Io, in questo posto, non sono un turista
Un racconto, un immersione nell’Urbino di dieci anni fa, una città che adesso non c’è più...
Fugacemente terminiamo di gusto. Porto il vassoio mentre saluto e ringrazio le signore. Tento di posarlo nel carrello, mi cade. Gran fragore. Applauso di mensa. Non troppo potente. Raccolgo, chiedo scusa, poggio il vassoio, lo assicuro al carrello, saluto ancora. Scendiamo, risaliamo piegandoci le caviglie sulle Piola S. Filippo. Di nuovo il sole in faccia, sudo.
Amlo mi precede, ci dirigiamo al circolo per un caffè. Seguo lui e penso che dopo voglio andare a casa; che “stasera brodino”; che ho sto pensiero che m’assilla. A Casa avrò modo di capire. Perché la verità vince ed è universale e io so che sto per afferrare l’inafferrabile di pugno; il tempo voglio mettere a misura, a presa piena, in piena disponibilità.

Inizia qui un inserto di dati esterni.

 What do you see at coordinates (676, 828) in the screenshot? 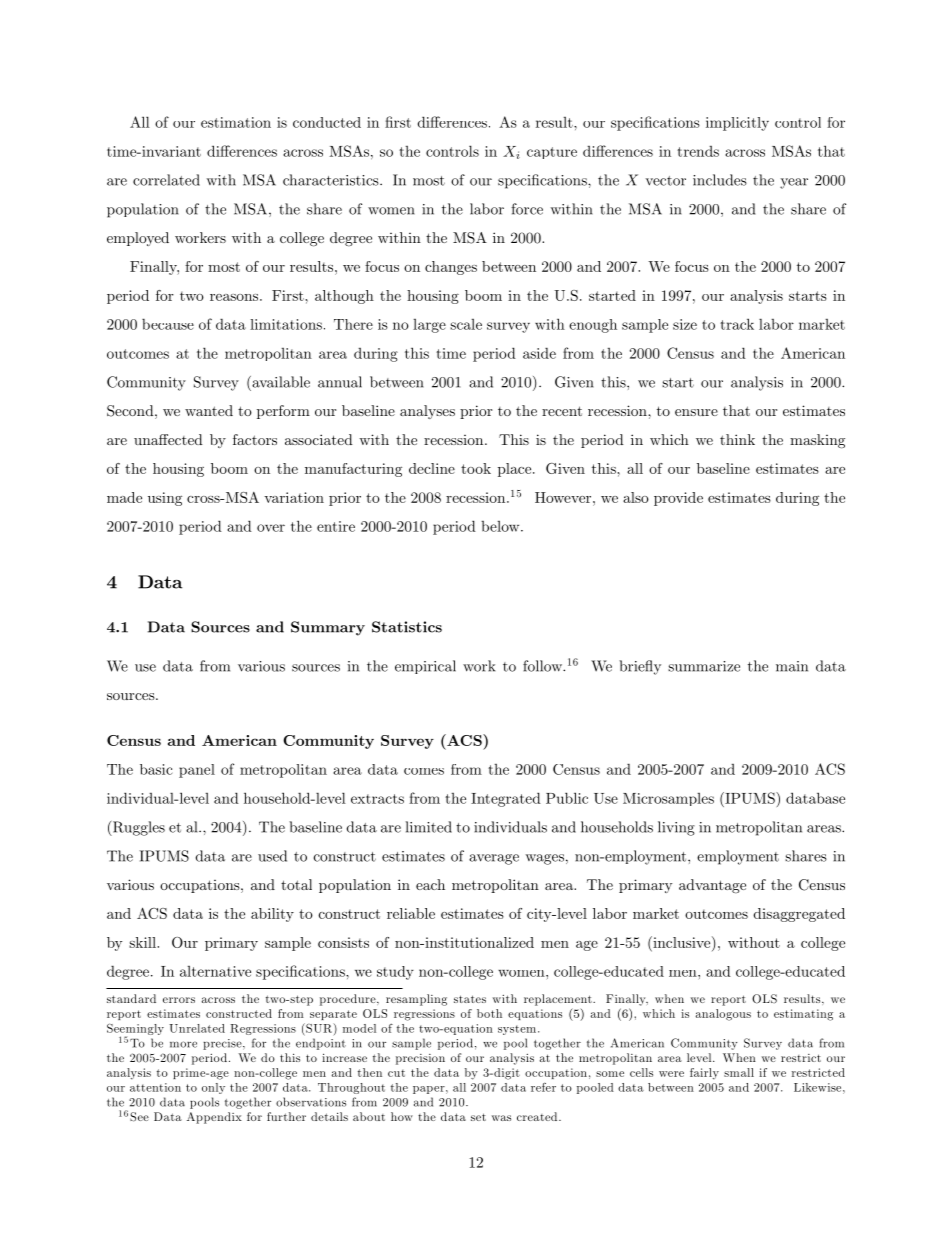
I see `living` at bounding box center [676, 828].
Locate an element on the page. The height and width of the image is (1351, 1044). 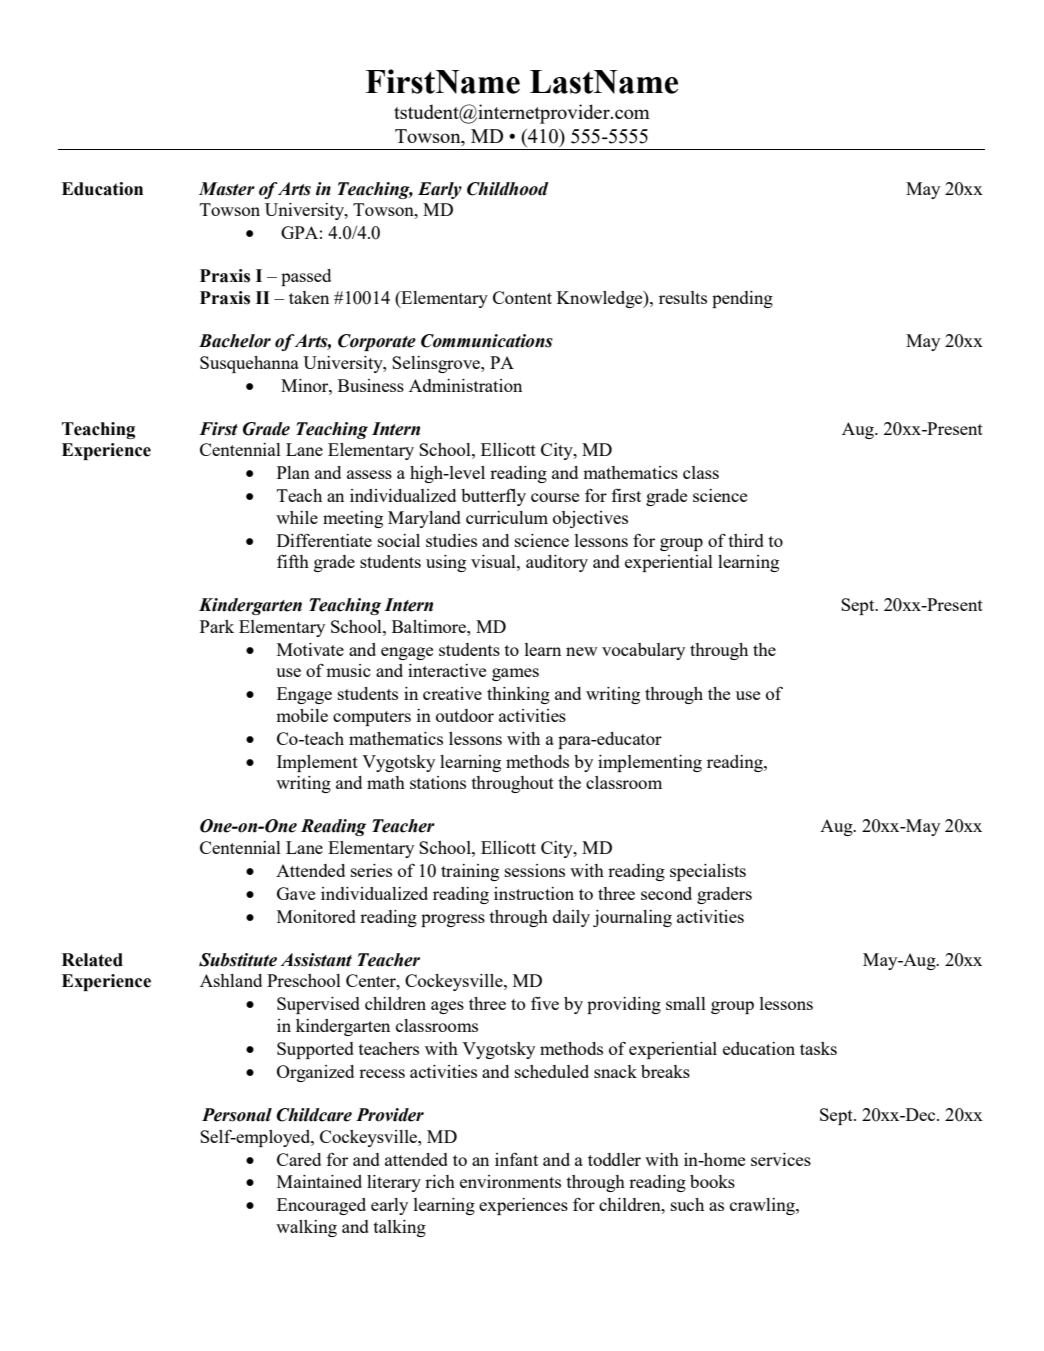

Entriamo, subito li, qualcuno parla di Toto, distoglie lo sguardo dal videogioco: “Ieri al Club Toto è venuto con la sciarpa pitonata, tutto truccato” e sogghignando mentre spinge il pulsantino fragorosamente aggiunge. “…quello da quando va al Coco si sta infrocendo”.
Io fuggo verso il bancone. E poi ieri sera ho provato quella brutta sensazione da straniero in vacanza. Mentre rimugino mi sale l’olezzo della serata, “mistosudoreimprofumatoalcolizzato”, mi sale la scorza di limone e il sale della Tequila in offerta. Le offerte del Club ’83, 3 x 2 a diecimila lire a bevuta, che risparmio. Il Club 83 era aperto ogni sera da anni. Aveva preso il posto, mi dicevano, del Fantasio. Si sviluppava, sottoterra. L’ingresso lo aveva da un portoncino, anonimo, di fronte all’attuale Morgana. Dopo la discesa, ad angolo, superato il guardaroba con la signorina dietro le sbarre, 4 tunnel, tre sale da ballo e una per il bar. Arcate a mattoncini anneriti e consunti, antiche cantine del centro. Un posto dove vai quando non sai che fare. Per alcuni un piccolo paradiso rubato al sottosuolo come l’inferno. Una discotechina per studenti, e non studenti. La risposta urbinate alla tendenza della Riviera. Divanetti, palle specchiate sulla pista, due consolle. Dj locali.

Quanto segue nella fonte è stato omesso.